Novel-novel chicklit yang dilabeli ulang dengan nama wedding lit sepertinya mulai merambah rak-rak buku Togamas dan
Gramedia. Setelah My Wedding Dress dan Pre-Wedding Chaos (yang tidak terlalu
istimewa tapi sangat ringan dibaca), saya tertarik membaca Bride Wannabe. Novel
satu ini mengangkat tema online dating.
Sascha sudah 8 tahun pacaran dengan Ben, tapi
tidak kunjung dilamar. Mereka putus setelah Ben memukul Sascha sampai babak
belur. Atas saran sahabatnya, Sascha mencoba mencari pacar lewat internet (online dating). Ia berjumpa Oliver di
salah satu situs perjodohan online.
Setelah melalui sejumlah drama dan air mata, mereka pun memutuskan menikah di
Inggris.
Tokoh Sascha di sini sangat mirip dengan Abby
dalam My Wedding Dress, tapi dengan dosis emosional yang lebih tinggi dan sosok
pria idaman yang tidak sempurna. Kelebihannya: cerita dalam Bride Wannabe
terasa lebih nyata.
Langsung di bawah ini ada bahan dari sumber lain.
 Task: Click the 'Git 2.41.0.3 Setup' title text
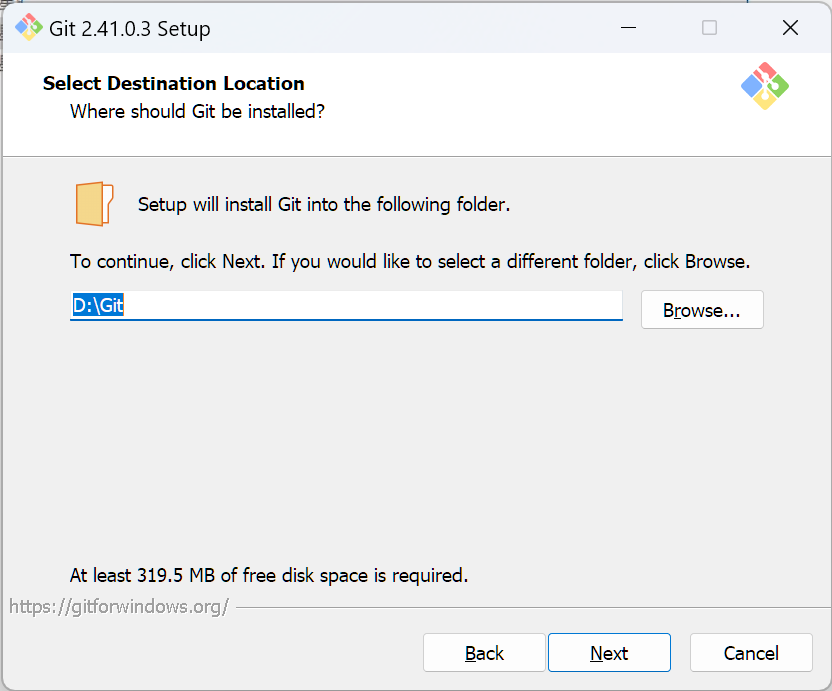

Kita pasti pernah bertemu dengan pasangan yang suaminya
sederhana dan tidak terlalu menarik sementara istrinya teramat emosional dan
cerewet.
Online dating
juga hal
yang lumrah di abad 21. Hampir semua wanita dan pria karir pernah
menggunakannya, mulai dari yang gratis macam Setipe dan Tinder, sampai yang
berbayar. Bride Wannabe membeberkan kelebihan dan kekurangan online dating melalui bingkai cerita
hubungan Oliver dan Sascha. Bagian paling menghibur dari novel ini adalah saat
Sascha menemui teman-teman kencan online nya
satu per satu. Bagian lain, seperti drama dengan pacar-pacarnya, terasa biasa
dan tidak signifikan.
Dilihat dari tema yang diangkatnya, Bride
Wannabe membidik pasar wanita karir yang siap menikah tapi belum bertemu
pasangan yang tepat. Drama yang dihadirkan mampu mengingatkan pembacanya bahwa
hidup itu tidak sempurna. Tiga dari 5 bintang untuk Bride Wannabe.